How does exposure to TPN affect perioperative glucose control?

Answer 51

Those exposed to TPN are at increased risk of perioperative glucose derangements and frequent perioperative glucose monitoring with adjustment of dextrose infusion is standard of care.

Question 52

When does a child with biliary atresia typically present to the hospital?

Answer 52

1 - 6 weeks of age

Question 53

What abnormalities are associated with biliary atresia?

Answer 53

In 10 - 15% of those patients:
Absent IVC
intestinal malrotation
Polysplenia
Preduodenal portal vein

Question 54

What is another name for the Kasai procedure?

Answer 54

Hepatic portoenterostomy

Question 55

At what age is the Kasai procedure most successful?

Answer 55

The success rate is 80% in those operated on before 2 months of age and 50% in those operated on before 4 months of age

Question 56

What percentage of patients who have undergone a Kasai procedure go on to becoming liver transplant candidates?

Answer 56

80%

Question 57

What volatile agent is preferred for a Kasai procedure?

Answer 57

Isoflurane anesthesia maintains better hepatic blood flow and oxygen supply.

Question 58

What is adriamycin?

Answer 58

Adriamycin is an anthrcycline chemotherapeutic agent that causes a dosage-dependent irreversible cardiomyopathy.

Question 59

What causes the vast majority of death in fulminant hepatic failure?

Answer 59

Increased ICP with cerebral herniation is responsible for 80% of death in fulminant hepatic failure.

Question 60

Cerebral perfusion pressure should be maintained above what value?

Answer 60

Greater than 50 mmHg

Question 61

Define portopulmonary hypertension.

Answer 61

Portal hypertension with pulmonary systolic pressure > 25 mmHg with normal PCWP.

Question 62

Where is vWF produced?

Answer 62

The endothelium

Question 63

All factor levels are decreased in liver disease except for which factor(s)?

Answer 63

Fibrinogen and Factor VIII

Question 64

What are the primary etiologies of liver disease that require liver transplantion in children?

Answer 64

Biliary atresia (50% of infantile transplants)
Cholestatic liver disease (e.g.

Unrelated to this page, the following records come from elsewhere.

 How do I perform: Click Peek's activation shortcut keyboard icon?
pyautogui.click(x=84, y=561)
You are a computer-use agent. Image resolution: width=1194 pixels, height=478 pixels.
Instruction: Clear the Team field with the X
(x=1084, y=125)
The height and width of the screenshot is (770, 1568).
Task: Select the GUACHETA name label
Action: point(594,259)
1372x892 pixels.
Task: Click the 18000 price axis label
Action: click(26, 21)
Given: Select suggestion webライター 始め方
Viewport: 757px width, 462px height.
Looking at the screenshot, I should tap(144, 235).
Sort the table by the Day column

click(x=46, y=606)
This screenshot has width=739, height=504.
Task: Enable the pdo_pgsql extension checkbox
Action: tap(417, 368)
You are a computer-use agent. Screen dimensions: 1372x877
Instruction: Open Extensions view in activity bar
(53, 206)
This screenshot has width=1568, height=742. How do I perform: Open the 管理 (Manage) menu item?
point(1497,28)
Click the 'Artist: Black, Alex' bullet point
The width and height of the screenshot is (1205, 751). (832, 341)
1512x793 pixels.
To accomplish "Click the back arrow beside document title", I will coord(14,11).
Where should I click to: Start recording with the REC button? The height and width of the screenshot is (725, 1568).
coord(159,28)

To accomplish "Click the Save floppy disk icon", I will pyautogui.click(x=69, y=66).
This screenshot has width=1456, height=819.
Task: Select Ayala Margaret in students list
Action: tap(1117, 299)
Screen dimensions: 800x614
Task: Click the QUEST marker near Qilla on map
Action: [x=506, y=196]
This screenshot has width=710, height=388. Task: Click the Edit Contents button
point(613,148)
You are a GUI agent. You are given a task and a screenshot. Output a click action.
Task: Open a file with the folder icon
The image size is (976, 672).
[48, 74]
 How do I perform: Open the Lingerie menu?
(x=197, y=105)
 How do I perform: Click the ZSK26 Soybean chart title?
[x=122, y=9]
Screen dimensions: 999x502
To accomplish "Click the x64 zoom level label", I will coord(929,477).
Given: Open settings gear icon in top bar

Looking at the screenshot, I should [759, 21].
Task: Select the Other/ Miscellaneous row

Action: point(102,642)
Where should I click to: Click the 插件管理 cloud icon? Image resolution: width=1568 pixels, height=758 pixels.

TPN cholestasis)
Liver failure 2/2 toxins or tumors
Metabolic diseases

Question 65

What are the notable differences in patients with metabolic diseases presenting for liver transplantation as compared to other patients?

Answer 65

Metabolic disease patients generally do NOT have liver dysfunction (i.e., no coagulopathy, no cirrhosis, no collateral vessels) and may be susceptible to metabolic crises.

Question 66

What is the pathophysiology of maple syrup urine disease?

Answer 66

Leucine accumulation as a result of metabolic error for branched-chain amino acids (leucine, isoleucine, valine).

Question 67

What is the normal action of Alpha-1 Antitrypsin?

Answer 67

A1AT inhibits neutrophil protease in setting of inflammation, this when A1AT levels are low there is excessive tissue injury during inflammation.

Question 68

What are the anesthetic concerns during the anhepatic phase of liver transplantation?

Answer 68

Hypothermia
Hypoglycemia
Hypocalcemia/Citrate toxicity
Metabolic Acidosis
Loss of venous return
Decreased renal perfusion due to renal venous obstruction

Question 69

What does the term “physiologic GERD” in the pediatric population refer to?

Answer 69

GERD that is 2/2 immature lower esophageal sphincter mechanism that generally resolves by 15 months of age.